Participants often found portals to be useful, but this finding is of uncertain value in the absence of robust evidence on outcomes. In addition, providers included in the reviewed studies expressed concerns that have not yet been well studied, such as the potential impact of portals on workload and on patient anxiety. Some studies reported that provider concerns lessened following a portal rollout, but few studies evaluated physician input on features such as direct communication and test result reporting in active use. The outpatient portal literature suggests potential harm related to how results are delivered, thus placing importance on conducting additional inpatient studies. Patients value online access to their health information5 and in previous literature have indicated a preference for immediate access to results even if abnormal results would then be given without explanation.6 However, in a recent study, even normal findings delivered without context were a cause of negative emotions and increased calls to physicians.7 This effect could be more pronounced in inpatient settings, given the large volume of tests and abnormal results, the rapidly evolving treatment plans, and generally higher acuity and medical uncertainty.
This review and other current literature highlight challenges for vendors and hospitals. Vendors must ensure that patient health information is contextualized and delivered in a manner that meets individual learning styles.8 Patients and caregivers need clinical decision support to process today’s large amount of data, just as providers do. We must be careful not to implement patient portals in ways that increase cognitive load and generate anxiety and confusion. Hospitals have infrastructural challenges if portals are to be successful. Care provider information must be accurately registered in the EHR to route patient-to-provider communications, a difficult task across frequent handoffs and staffing changes.

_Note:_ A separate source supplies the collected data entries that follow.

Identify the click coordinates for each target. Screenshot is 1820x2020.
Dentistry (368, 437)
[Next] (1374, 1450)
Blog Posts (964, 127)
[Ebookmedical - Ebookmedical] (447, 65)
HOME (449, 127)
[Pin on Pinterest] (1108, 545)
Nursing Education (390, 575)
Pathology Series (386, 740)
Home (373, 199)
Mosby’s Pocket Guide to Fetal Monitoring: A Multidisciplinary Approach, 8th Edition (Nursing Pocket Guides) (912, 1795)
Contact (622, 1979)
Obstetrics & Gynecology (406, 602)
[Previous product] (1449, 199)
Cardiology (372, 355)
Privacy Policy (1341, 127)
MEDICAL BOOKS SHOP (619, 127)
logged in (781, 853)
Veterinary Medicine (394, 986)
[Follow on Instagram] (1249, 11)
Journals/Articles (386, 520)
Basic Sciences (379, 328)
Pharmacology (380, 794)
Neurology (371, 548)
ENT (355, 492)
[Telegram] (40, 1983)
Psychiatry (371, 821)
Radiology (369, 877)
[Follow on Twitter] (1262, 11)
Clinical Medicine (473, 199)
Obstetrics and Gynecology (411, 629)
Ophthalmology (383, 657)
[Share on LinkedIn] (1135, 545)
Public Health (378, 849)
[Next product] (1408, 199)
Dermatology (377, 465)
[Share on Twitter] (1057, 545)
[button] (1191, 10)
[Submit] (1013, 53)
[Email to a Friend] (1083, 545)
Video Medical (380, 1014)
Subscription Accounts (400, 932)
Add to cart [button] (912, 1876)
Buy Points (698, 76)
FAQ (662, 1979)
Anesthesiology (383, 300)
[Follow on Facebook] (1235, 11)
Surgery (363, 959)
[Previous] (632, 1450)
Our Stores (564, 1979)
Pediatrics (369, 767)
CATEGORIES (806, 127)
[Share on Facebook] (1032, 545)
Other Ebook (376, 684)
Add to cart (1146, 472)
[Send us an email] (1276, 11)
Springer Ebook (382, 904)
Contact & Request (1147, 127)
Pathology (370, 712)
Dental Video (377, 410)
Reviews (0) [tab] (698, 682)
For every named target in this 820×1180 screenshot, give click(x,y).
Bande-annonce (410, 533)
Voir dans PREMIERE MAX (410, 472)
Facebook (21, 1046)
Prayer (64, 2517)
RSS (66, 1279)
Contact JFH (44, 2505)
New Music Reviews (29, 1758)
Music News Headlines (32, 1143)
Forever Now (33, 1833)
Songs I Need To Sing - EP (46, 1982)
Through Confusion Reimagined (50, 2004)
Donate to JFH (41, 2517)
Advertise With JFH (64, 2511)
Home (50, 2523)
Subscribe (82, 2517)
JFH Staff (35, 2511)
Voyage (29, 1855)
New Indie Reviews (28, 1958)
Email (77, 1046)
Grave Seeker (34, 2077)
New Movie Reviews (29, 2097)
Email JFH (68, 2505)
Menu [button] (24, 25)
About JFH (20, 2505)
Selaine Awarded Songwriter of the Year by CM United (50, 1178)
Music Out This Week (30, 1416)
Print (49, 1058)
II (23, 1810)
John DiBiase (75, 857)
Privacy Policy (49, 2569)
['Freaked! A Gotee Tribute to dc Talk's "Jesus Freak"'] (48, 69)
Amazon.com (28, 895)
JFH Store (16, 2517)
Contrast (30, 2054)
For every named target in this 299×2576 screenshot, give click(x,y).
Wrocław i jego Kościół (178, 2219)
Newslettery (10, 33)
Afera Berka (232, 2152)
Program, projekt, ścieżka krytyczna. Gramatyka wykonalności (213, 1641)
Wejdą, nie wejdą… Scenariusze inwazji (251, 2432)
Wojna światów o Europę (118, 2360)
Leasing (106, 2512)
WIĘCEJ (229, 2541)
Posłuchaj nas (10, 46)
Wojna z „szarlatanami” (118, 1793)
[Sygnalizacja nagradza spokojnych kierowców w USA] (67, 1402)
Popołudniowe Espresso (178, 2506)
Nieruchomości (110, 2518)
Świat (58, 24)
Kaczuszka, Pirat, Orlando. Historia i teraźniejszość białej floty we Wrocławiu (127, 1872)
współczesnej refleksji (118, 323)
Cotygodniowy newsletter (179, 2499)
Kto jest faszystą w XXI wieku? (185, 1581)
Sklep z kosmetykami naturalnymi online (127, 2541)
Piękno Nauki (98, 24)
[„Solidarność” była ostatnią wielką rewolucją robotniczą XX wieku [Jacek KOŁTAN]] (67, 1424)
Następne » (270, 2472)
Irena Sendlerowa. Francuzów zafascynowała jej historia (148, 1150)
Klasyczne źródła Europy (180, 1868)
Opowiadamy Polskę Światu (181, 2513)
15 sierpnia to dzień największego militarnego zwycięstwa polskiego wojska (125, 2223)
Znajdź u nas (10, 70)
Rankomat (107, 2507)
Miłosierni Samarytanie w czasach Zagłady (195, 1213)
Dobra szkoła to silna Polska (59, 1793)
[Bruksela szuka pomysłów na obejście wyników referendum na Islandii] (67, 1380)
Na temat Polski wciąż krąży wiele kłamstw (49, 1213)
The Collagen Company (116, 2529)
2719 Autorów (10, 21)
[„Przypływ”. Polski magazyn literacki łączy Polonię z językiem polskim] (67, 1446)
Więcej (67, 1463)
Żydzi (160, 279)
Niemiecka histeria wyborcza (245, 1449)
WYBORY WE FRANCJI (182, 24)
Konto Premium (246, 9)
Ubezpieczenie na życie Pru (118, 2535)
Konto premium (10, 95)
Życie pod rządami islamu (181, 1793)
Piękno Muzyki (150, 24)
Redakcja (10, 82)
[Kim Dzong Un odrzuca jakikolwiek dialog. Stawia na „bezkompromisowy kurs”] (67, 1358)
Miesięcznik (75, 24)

We now have the beginnings of an informed vision for inpatient portal design. Future research and industry directions include greater exploration of recognized concerns and how to best reconcile these concerns with the benefits of portals espoused by consumer health advocates and experienced by patients, caregivers, and providers in the reviewed studies. Specifically, we need a better understanding of how best to incorporate inpatient portals into routine care delivery in ways that are useful to both patients and providers. We also need a better understanding of why patients opt out of portal use. Most of the studies to date report on the set of patients who decided to use the portals, leaving a knowledge gap in design and use implications for patients who opted out. Studies should include comparisons of patient outcomes between users and nonusers. Although inpatient portals show promise, many questions remain.
The authors declare no conflicts of interest.